**What you will do**
Of all the entries below, only the lines from the one with "You are a GUI" up to and including the one with "[button] (833, 127)" are to be duplicated exactly.

——————

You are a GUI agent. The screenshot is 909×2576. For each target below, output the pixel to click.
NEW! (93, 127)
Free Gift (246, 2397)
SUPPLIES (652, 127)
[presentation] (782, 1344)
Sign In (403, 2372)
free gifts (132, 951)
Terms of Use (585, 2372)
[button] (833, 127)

——————

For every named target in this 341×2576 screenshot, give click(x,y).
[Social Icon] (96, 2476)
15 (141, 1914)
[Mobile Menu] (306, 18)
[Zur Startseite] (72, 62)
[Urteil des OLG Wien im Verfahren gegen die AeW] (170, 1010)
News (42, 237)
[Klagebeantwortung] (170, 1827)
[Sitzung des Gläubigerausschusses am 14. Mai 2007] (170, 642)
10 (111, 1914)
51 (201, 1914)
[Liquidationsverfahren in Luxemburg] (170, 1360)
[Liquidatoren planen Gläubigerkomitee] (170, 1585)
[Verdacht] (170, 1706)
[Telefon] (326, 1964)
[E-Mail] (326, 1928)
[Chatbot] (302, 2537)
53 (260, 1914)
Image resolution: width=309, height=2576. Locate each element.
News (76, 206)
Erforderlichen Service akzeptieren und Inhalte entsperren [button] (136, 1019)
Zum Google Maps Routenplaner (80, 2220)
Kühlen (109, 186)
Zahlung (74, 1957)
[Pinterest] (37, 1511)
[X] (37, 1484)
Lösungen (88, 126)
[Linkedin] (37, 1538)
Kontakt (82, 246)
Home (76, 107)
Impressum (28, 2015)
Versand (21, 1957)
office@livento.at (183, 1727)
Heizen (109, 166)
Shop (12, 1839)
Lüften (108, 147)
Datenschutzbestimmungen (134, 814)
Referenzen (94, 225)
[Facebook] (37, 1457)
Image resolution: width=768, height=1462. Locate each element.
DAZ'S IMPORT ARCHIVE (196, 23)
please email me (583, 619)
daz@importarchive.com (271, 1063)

——————

**Result**
You are a GUI agent. The screenshot is 909×2576. For each target below, output the pixel to click.
NEW! (93, 127)
Free Gift (246, 2397)
SUPPLIES (652, 127)
[presentation] (782, 1344)
Sign In (403, 2372)
free gifts (132, 951)
Terms of Use (585, 2372)
[button] (833, 127)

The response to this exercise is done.